> TASK TO CARRY OUT
Once the line containing "This screenshot has width=769, height=483." is found, copy it and each subsequent line exactly. Stop at the end of the records below.

(Saved data entries)
═══
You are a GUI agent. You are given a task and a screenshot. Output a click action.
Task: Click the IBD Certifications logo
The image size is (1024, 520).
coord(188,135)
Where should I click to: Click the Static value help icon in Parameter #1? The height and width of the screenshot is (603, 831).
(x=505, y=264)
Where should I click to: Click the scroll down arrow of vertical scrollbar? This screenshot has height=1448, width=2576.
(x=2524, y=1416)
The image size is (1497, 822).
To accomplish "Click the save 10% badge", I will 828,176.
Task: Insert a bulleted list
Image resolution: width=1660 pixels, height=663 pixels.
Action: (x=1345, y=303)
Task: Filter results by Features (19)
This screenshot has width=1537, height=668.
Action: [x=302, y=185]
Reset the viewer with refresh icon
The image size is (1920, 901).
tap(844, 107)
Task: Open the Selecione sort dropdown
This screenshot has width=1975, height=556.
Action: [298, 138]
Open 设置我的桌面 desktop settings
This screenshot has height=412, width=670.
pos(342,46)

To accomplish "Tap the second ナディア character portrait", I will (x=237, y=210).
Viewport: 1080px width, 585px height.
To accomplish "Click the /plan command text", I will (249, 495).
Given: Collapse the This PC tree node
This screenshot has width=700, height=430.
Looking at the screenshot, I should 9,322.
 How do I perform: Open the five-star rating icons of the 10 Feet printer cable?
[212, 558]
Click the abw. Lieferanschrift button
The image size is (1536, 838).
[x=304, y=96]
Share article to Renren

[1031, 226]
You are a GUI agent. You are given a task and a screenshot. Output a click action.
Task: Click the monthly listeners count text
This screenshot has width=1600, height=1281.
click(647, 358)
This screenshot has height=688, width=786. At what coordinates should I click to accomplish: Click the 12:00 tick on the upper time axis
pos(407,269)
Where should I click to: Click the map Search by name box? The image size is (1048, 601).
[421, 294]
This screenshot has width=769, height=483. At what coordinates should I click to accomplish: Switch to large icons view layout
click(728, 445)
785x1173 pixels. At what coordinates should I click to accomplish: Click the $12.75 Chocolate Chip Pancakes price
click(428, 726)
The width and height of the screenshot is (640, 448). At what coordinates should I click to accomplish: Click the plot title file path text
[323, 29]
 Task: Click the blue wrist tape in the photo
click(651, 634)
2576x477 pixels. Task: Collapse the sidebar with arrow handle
═══
> ANSWER TO THIS TASK
This screenshot has width=769, height=483. At what coordinates should I click to accomplish: Switch to large icons view layout
click(728, 445)
785x1173 pixels. At what coordinates should I click to accomplish: Click the $12.75 Chocolate Chip Pancakes price
click(428, 726)
The width and height of the screenshot is (640, 448). At what coordinates should I click to accomplish: Click the plot title file path text
[323, 29]
 Task: Click the blue wrist tape in the photo
click(651, 634)
2576x477 pixels. Task: Collapse the sidebar with arrow handle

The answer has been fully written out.